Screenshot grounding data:

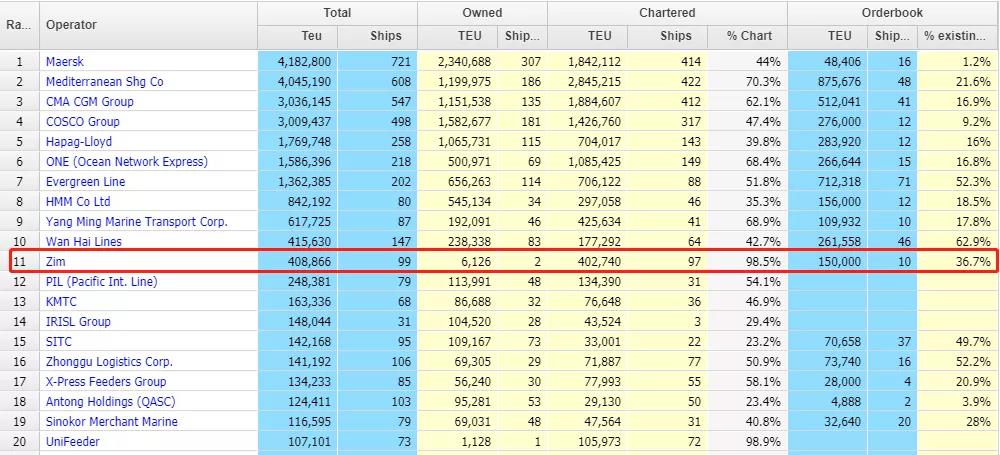Viewport: 1000px width, 455px height.
Task: Click Zim's 98.5% chartered cell
Action: (749, 262)
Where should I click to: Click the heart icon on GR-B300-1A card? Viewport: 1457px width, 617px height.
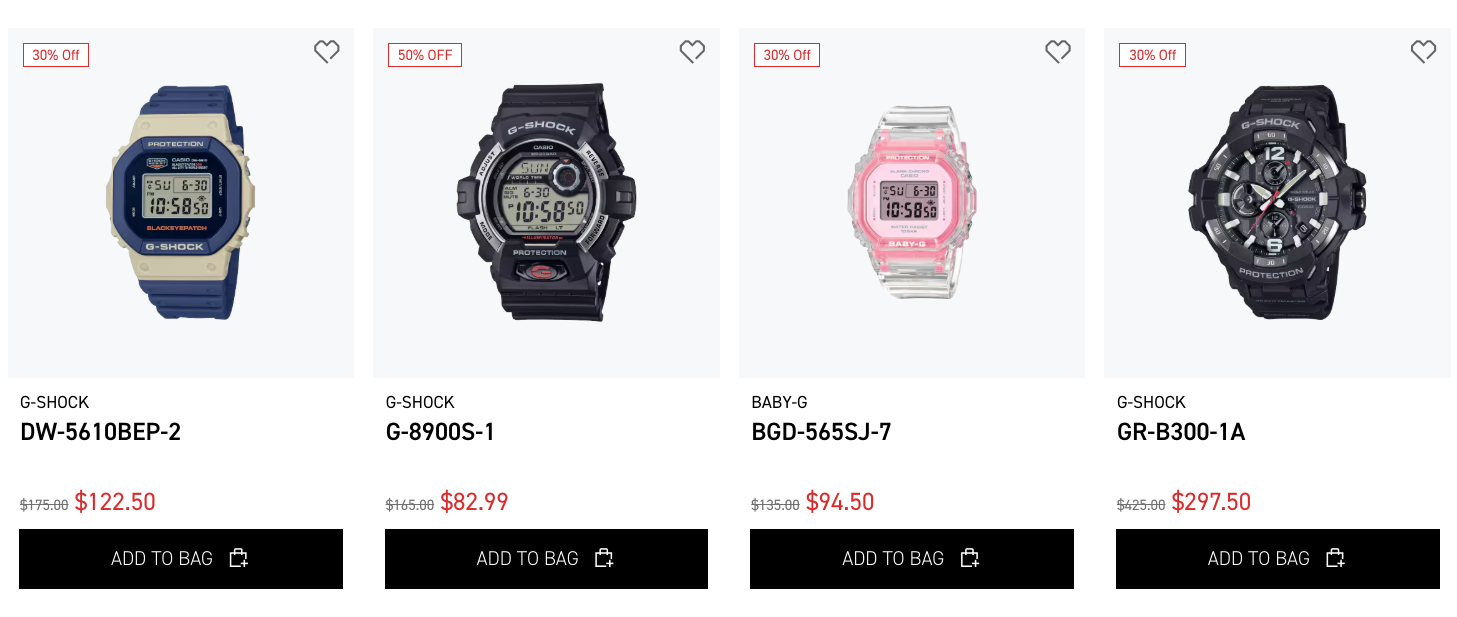click(1423, 52)
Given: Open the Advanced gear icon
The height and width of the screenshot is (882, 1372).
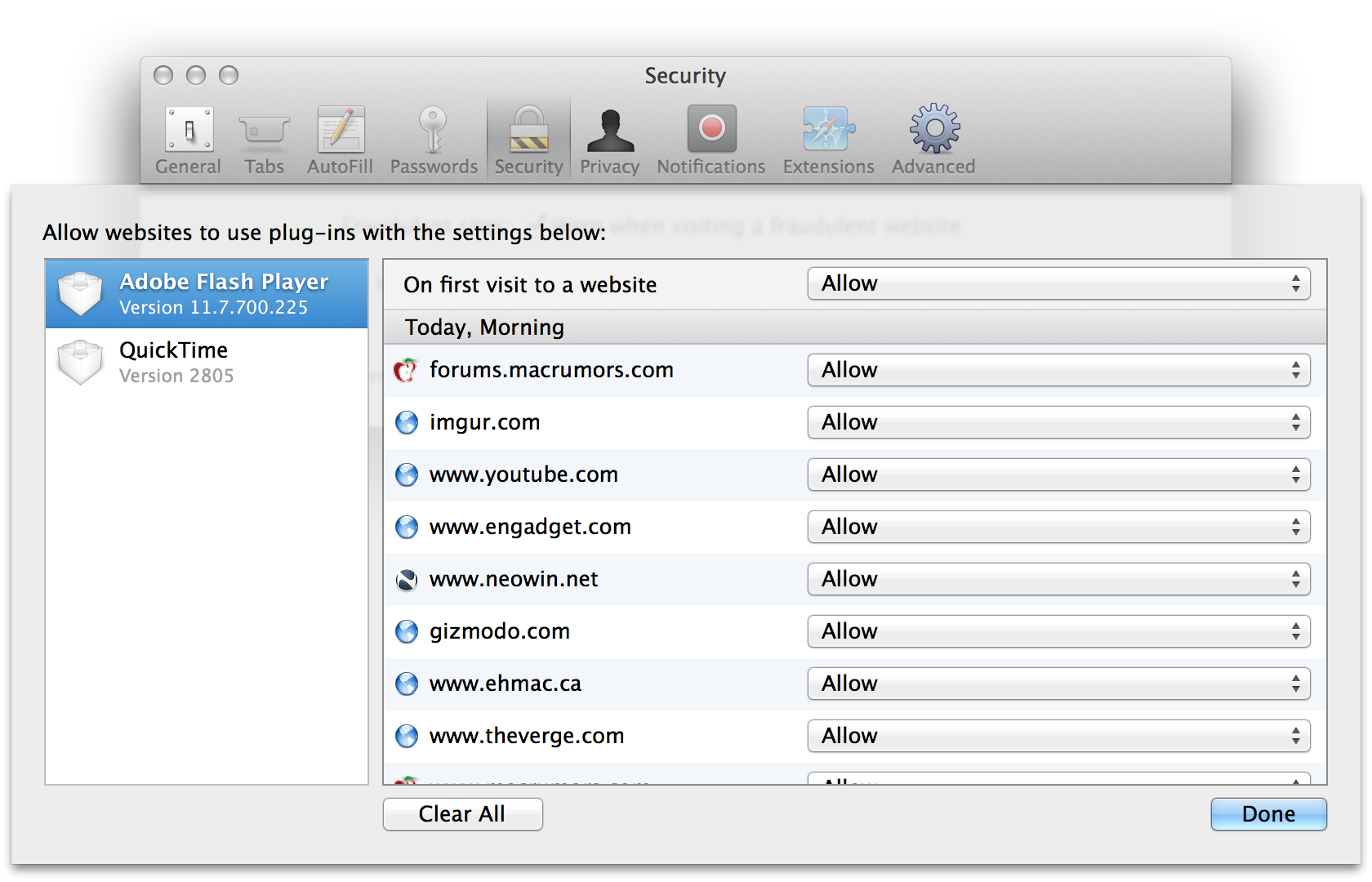Looking at the screenshot, I should click(934, 131).
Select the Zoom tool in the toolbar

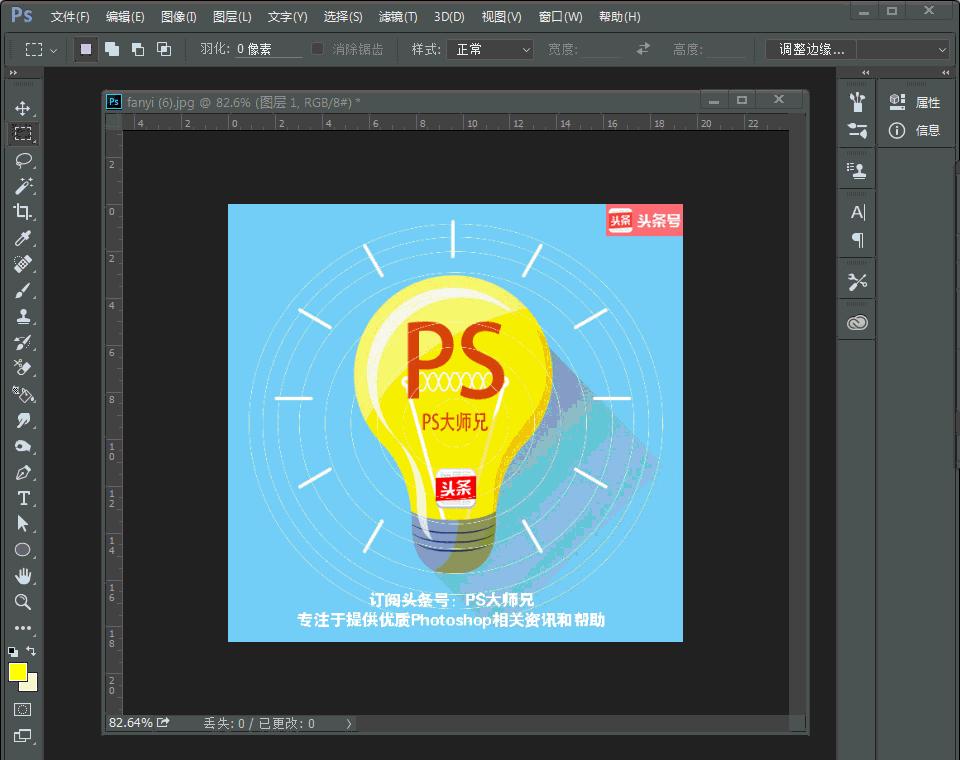23,602
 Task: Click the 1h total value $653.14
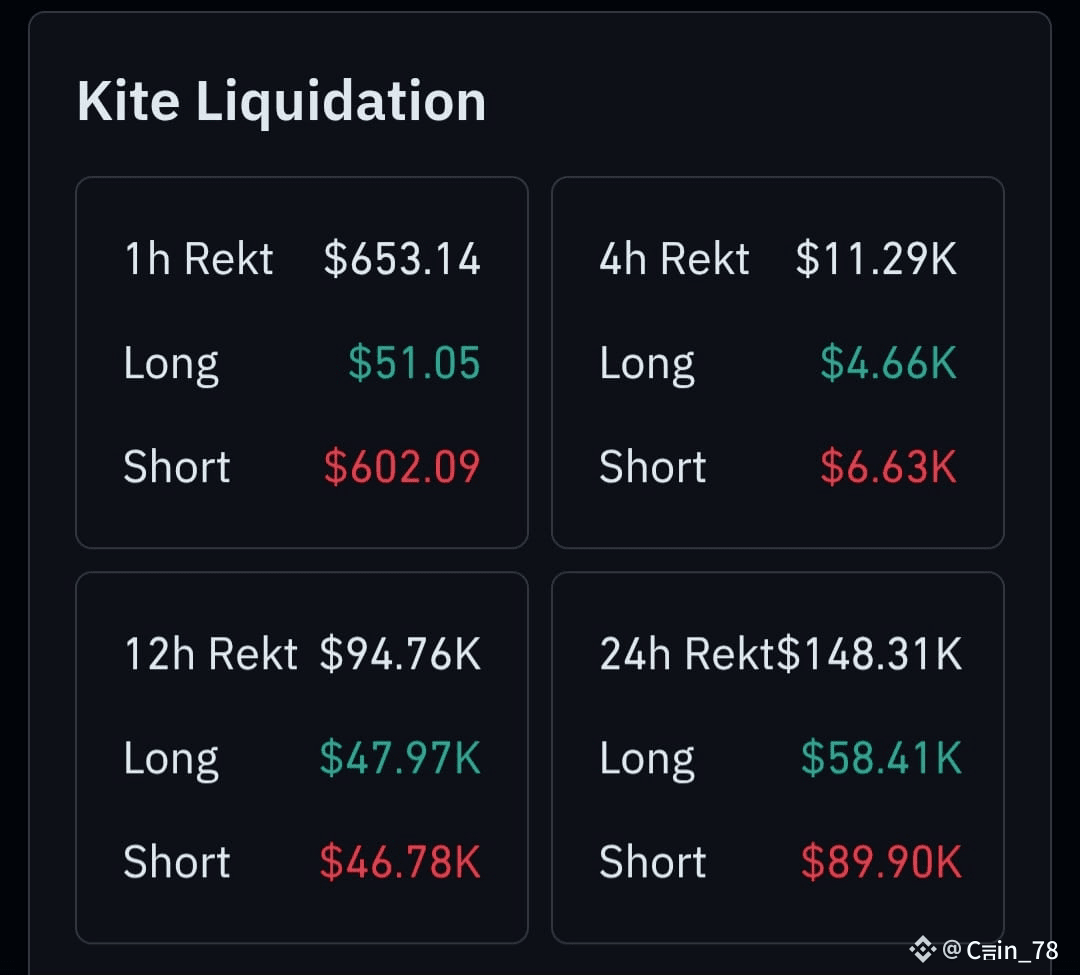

--- Problem statement ---
Output only the lines running from the one containing "Where should I" to the end of the records, inclusive and exact; skip the pictures.

--- Answer for the task ---
Where should I click to: Click the heart icon on GR-B300-1A card? Viewport: 1457px width, 617px height.
click(1423, 52)
Given: Open the Advanced gear icon
The height and width of the screenshot is (882, 1372).
Looking at the screenshot, I should click(934, 131).
Select the Zoom tool in the toolbar

23,602
 Task: Click the 1h total value $653.14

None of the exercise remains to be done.